DATA TO USE: Begin

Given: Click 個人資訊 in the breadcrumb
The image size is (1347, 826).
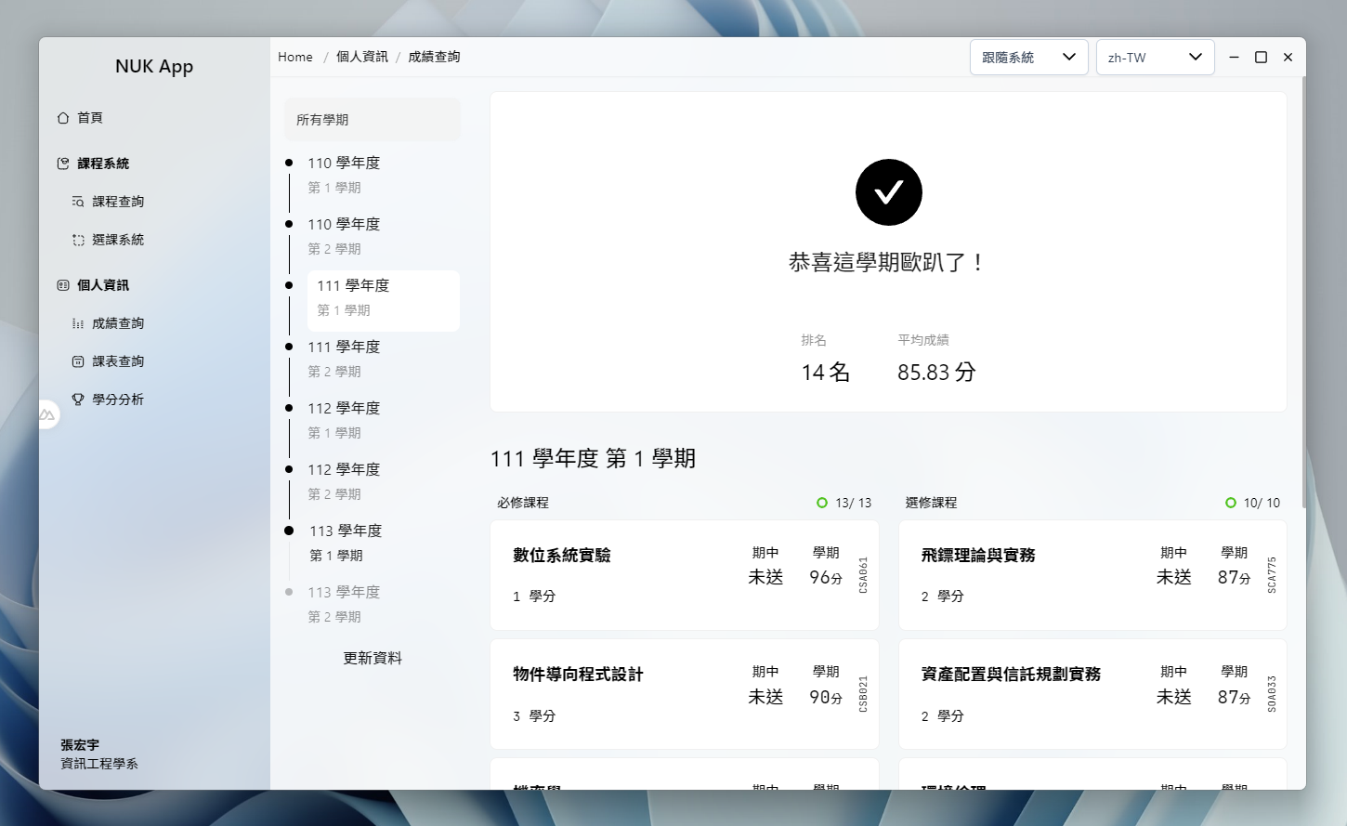Looking at the screenshot, I should pos(361,57).
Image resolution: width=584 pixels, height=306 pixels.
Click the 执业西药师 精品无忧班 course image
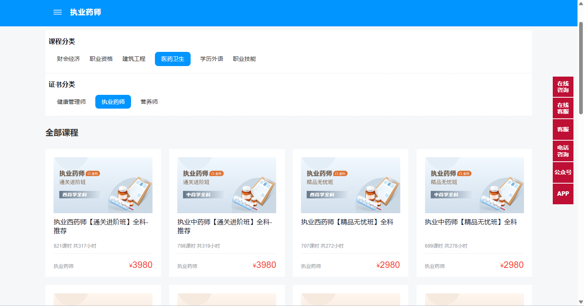[x=350, y=185]
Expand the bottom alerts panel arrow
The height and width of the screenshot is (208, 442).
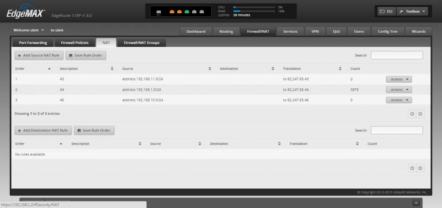[x=416, y=203]
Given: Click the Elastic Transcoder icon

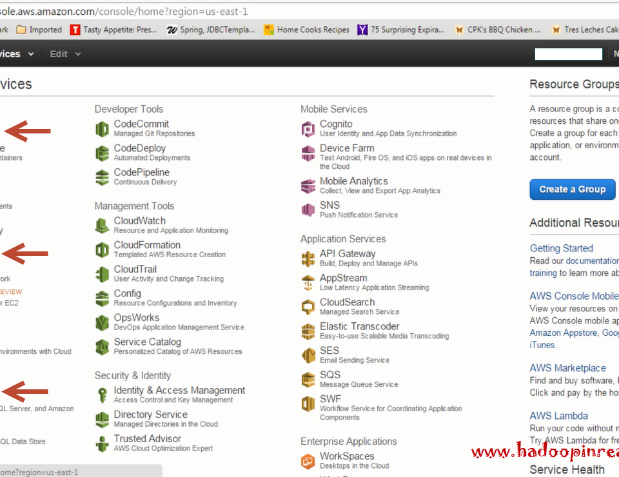Looking at the screenshot, I should pos(308,331).
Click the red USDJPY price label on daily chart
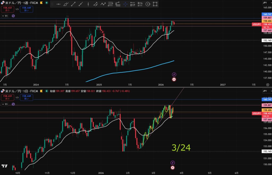272x175 pixels. tap(257, 113)
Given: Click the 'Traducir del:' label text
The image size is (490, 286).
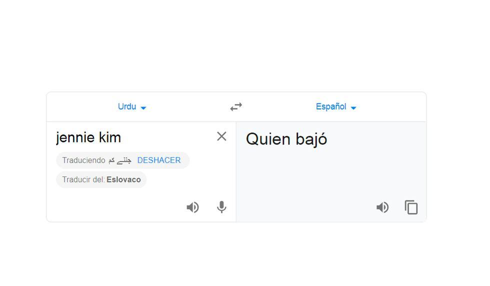Looking at the screenshot, I should click(84, 180).
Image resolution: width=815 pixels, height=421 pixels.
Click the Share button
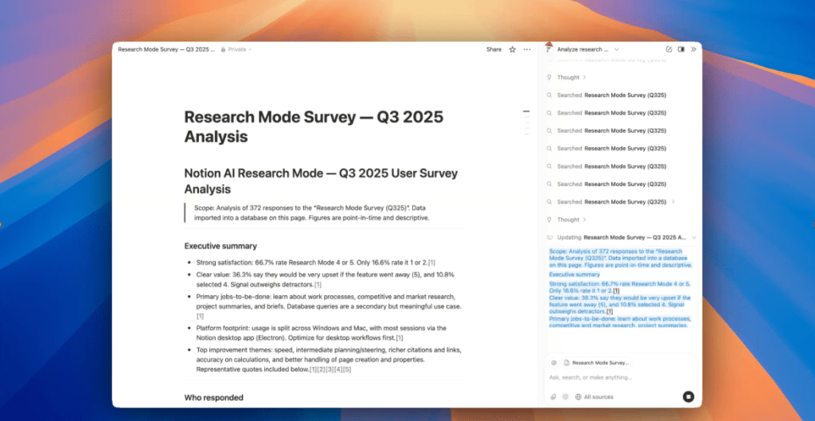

DATA TO USE: End

### WHAT YOU SHOULD DO
Please filter the entries for the word "resolution" and copy the lines that have it.

### ANSWER TO THIS TASK
Image resolution: width=584 pixels, height=306 pixels.
Image resolution: width=815 pixels, height=421 pixels.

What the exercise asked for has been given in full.